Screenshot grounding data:
========================================================================
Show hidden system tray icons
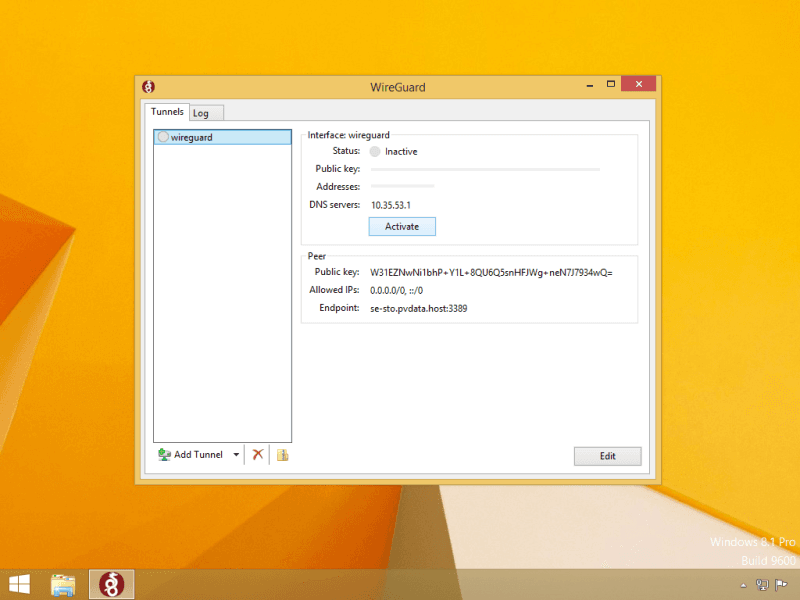 743,585
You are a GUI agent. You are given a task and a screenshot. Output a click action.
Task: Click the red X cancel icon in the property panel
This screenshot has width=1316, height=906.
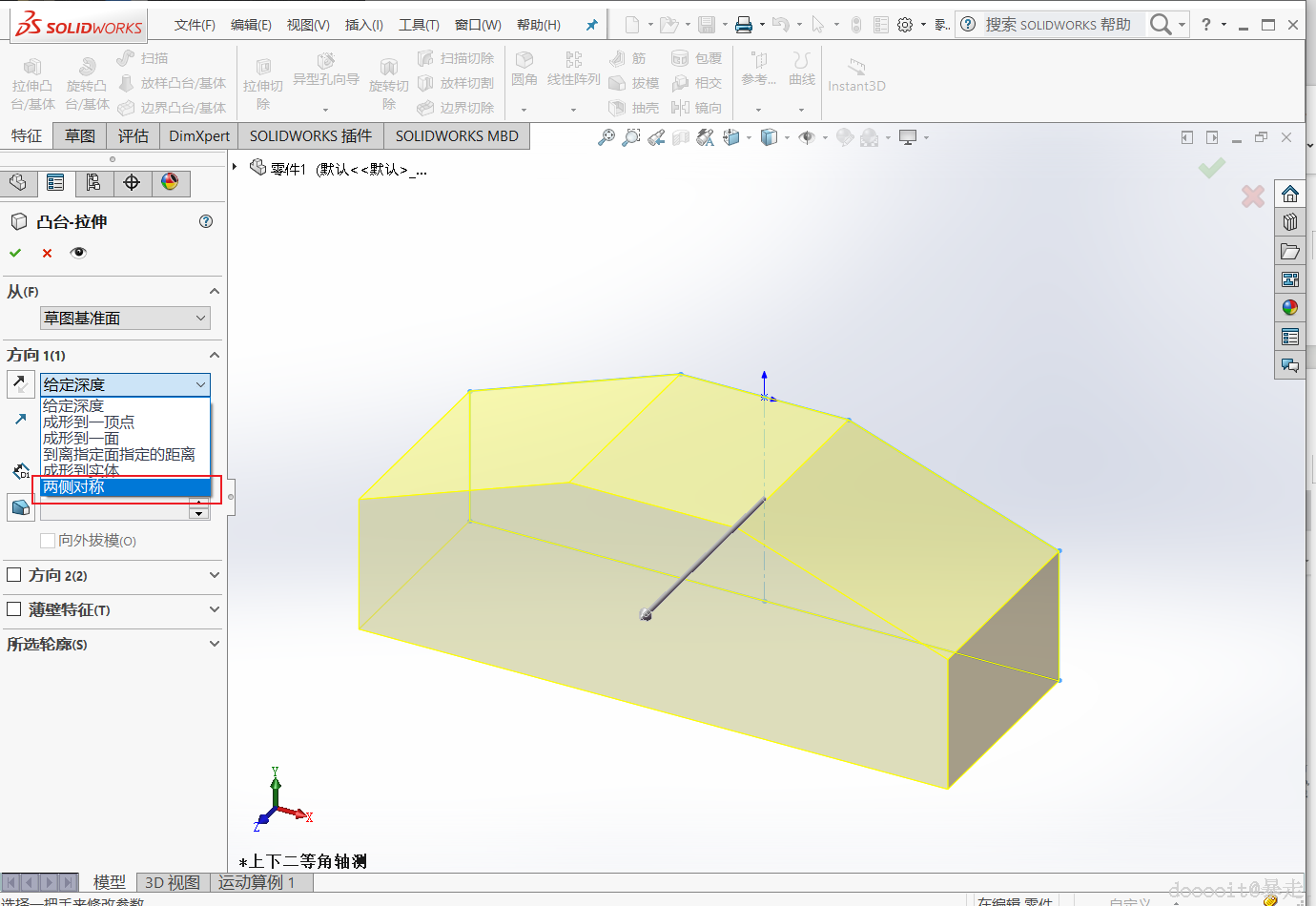coord(47,253)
========================================================================
AIM OF THE EXERCISE
Carry over each record above character for character, with the pictures left out.

FINAL ANSWER
Show hidden system tray icons
 743,585
You are a GUI agent. You are given a task and a screenshot. Output a click action.
Task: Click the red X cancel icon in the property panel
This screenshot has width=1316, height=906.
coord(47,253)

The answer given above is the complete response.